== RECORDS SHOWN ==

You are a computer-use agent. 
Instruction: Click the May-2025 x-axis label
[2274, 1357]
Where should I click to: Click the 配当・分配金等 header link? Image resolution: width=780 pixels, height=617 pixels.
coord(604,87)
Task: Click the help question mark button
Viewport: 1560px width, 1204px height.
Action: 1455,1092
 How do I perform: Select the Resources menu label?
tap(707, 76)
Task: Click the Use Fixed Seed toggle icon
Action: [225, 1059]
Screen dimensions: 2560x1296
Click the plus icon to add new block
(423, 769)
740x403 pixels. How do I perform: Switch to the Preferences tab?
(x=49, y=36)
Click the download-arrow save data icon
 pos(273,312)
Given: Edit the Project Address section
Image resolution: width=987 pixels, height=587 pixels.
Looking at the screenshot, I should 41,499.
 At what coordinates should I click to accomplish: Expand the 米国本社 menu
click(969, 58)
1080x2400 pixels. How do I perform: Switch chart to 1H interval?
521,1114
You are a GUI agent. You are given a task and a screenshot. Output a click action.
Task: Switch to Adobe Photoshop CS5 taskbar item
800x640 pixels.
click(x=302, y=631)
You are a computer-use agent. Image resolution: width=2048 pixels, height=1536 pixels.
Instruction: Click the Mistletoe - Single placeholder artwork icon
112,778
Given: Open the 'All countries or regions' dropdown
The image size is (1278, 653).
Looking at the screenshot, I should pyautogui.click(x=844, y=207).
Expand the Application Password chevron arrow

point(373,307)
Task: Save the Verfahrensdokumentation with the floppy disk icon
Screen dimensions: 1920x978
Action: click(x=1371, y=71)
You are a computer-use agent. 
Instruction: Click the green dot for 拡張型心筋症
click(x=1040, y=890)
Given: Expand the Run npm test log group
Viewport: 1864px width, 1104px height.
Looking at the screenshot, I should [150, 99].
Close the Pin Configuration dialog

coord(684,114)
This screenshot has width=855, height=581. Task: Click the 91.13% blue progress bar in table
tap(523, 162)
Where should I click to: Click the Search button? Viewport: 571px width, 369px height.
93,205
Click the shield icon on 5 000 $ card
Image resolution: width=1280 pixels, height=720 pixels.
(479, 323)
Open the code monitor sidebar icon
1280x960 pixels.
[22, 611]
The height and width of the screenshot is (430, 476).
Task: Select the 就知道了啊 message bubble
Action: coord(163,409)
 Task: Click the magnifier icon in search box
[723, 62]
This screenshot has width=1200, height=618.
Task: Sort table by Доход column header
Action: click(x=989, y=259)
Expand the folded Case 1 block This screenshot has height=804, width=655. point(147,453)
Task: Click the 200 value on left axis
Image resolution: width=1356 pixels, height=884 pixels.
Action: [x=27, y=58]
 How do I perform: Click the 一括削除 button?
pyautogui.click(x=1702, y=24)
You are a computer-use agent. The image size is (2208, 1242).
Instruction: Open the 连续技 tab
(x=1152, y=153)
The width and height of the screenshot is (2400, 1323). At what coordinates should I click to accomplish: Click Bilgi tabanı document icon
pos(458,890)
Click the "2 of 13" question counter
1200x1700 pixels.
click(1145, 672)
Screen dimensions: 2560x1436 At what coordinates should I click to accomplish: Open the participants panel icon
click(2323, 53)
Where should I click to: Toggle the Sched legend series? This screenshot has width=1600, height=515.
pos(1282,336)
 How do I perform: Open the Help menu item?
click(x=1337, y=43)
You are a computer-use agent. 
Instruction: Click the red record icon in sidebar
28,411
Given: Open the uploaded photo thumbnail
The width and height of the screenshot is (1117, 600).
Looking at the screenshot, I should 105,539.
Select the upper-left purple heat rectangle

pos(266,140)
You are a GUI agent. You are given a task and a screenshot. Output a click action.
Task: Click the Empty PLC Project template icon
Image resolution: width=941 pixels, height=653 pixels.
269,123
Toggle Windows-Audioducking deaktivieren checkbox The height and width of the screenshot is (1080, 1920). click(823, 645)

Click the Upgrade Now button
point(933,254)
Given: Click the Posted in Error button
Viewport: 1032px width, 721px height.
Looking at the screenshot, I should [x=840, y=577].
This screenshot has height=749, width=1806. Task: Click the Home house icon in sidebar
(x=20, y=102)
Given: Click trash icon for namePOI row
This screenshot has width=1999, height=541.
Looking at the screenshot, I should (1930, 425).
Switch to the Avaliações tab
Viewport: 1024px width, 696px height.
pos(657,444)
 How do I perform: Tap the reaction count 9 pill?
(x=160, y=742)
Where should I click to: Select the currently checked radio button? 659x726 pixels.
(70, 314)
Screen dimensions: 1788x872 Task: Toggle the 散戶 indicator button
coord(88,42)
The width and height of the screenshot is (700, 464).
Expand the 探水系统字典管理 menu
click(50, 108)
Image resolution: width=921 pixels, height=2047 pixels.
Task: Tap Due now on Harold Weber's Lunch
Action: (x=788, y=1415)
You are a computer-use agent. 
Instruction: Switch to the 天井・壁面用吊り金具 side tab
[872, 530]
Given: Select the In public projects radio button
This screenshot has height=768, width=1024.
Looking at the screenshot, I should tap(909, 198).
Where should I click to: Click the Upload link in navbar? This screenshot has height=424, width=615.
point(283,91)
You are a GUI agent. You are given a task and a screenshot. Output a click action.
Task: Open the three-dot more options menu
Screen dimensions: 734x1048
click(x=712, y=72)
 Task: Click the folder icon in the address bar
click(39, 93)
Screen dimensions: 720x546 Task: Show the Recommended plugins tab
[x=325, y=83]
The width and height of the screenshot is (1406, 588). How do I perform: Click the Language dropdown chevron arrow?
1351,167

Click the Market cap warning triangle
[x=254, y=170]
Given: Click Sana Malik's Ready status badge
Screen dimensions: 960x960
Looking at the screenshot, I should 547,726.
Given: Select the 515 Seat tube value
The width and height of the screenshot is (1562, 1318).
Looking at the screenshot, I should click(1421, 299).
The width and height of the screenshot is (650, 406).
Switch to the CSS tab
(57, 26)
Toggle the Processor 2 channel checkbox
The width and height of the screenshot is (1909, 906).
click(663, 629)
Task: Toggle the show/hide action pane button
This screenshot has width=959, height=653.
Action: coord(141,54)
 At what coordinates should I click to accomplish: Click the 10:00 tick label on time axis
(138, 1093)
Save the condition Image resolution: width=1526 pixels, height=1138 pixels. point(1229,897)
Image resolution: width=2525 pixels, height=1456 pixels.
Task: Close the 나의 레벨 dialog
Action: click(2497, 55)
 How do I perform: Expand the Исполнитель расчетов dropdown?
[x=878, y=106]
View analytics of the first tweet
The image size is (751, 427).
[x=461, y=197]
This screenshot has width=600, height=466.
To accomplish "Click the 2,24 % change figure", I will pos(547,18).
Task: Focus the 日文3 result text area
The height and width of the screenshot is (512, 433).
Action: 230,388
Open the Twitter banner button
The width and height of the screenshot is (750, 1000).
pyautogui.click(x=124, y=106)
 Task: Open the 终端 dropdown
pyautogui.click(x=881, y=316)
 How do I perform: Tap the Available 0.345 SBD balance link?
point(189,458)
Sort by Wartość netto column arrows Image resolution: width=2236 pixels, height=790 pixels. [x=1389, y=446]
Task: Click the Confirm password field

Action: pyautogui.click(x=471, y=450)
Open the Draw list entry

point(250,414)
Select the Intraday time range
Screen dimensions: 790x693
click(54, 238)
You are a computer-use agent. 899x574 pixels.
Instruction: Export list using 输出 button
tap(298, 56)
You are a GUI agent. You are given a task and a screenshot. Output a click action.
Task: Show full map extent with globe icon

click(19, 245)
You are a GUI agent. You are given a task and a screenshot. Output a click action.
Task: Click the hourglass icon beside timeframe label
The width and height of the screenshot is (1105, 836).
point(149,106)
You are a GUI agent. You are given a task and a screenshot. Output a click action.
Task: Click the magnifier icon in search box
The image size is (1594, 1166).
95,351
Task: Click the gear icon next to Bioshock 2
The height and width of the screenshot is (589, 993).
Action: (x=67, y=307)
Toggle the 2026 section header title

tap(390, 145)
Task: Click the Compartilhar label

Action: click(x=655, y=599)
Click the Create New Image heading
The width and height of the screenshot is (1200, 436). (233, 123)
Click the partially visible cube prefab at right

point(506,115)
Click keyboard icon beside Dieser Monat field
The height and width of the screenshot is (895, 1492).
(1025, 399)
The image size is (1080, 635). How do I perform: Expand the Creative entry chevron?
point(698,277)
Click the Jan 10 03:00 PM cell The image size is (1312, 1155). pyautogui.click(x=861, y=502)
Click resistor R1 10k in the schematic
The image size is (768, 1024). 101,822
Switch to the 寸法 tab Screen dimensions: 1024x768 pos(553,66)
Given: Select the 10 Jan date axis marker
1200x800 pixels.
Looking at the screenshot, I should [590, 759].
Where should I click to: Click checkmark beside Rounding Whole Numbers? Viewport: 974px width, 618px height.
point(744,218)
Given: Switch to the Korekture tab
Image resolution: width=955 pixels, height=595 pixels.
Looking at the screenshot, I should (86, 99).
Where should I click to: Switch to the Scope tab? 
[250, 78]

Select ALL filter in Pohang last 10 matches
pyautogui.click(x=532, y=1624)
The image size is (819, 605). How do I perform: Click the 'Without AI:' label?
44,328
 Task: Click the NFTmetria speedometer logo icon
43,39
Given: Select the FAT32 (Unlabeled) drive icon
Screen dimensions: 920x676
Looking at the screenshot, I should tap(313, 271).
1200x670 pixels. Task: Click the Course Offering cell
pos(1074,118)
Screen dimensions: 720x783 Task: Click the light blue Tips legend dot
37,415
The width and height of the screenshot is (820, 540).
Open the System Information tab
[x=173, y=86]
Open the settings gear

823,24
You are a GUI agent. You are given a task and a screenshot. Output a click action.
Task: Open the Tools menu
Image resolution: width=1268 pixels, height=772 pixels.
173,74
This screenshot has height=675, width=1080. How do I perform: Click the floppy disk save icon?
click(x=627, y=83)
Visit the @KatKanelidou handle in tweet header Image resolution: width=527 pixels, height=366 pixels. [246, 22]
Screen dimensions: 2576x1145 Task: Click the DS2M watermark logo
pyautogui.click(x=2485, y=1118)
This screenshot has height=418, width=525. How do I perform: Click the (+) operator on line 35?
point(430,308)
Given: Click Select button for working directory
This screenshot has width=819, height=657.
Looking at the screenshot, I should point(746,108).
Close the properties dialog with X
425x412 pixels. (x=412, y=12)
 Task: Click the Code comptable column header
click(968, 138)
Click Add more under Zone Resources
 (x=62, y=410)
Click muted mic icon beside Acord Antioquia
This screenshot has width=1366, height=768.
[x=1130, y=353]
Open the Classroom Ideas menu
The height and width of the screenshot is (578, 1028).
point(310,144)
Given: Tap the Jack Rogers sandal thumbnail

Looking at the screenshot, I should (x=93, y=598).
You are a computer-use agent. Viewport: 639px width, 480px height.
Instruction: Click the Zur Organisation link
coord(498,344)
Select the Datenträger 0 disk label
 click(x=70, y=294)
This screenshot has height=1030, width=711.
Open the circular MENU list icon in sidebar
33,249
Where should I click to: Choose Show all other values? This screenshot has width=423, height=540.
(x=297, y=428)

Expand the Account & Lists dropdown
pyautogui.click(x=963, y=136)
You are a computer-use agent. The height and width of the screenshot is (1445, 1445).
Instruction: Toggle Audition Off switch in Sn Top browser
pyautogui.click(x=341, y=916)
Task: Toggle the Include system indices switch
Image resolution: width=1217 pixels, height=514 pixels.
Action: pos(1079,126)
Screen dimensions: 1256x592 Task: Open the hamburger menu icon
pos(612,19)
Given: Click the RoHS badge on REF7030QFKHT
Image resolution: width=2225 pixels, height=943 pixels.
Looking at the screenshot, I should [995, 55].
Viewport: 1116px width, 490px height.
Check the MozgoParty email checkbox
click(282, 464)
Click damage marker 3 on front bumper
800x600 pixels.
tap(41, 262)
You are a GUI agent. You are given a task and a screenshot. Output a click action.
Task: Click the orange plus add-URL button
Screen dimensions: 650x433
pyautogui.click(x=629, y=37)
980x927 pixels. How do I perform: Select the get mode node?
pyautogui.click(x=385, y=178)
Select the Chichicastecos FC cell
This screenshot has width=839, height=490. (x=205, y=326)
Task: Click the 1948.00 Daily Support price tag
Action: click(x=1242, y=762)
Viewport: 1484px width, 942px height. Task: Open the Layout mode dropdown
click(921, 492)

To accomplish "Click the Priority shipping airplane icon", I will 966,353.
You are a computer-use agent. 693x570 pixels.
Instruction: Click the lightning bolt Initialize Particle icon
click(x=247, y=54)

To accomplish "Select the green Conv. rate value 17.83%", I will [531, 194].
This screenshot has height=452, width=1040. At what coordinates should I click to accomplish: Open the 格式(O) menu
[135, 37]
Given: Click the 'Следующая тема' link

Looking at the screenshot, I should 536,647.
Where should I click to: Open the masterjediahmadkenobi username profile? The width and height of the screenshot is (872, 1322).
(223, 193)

== WHAT IS REQUIRED ==
Lines from the records above that hold "will" are the ones to list.

== RESULT OF THE TASK ==
To accomplish "Click the 2,24 % change figure", I will pos(547,18).
To accomplish "Click the Priority shipping airplane icon", I will 966,353.
To accomplish "Select the green Conv. rate value 17.83%", I will [531, 194].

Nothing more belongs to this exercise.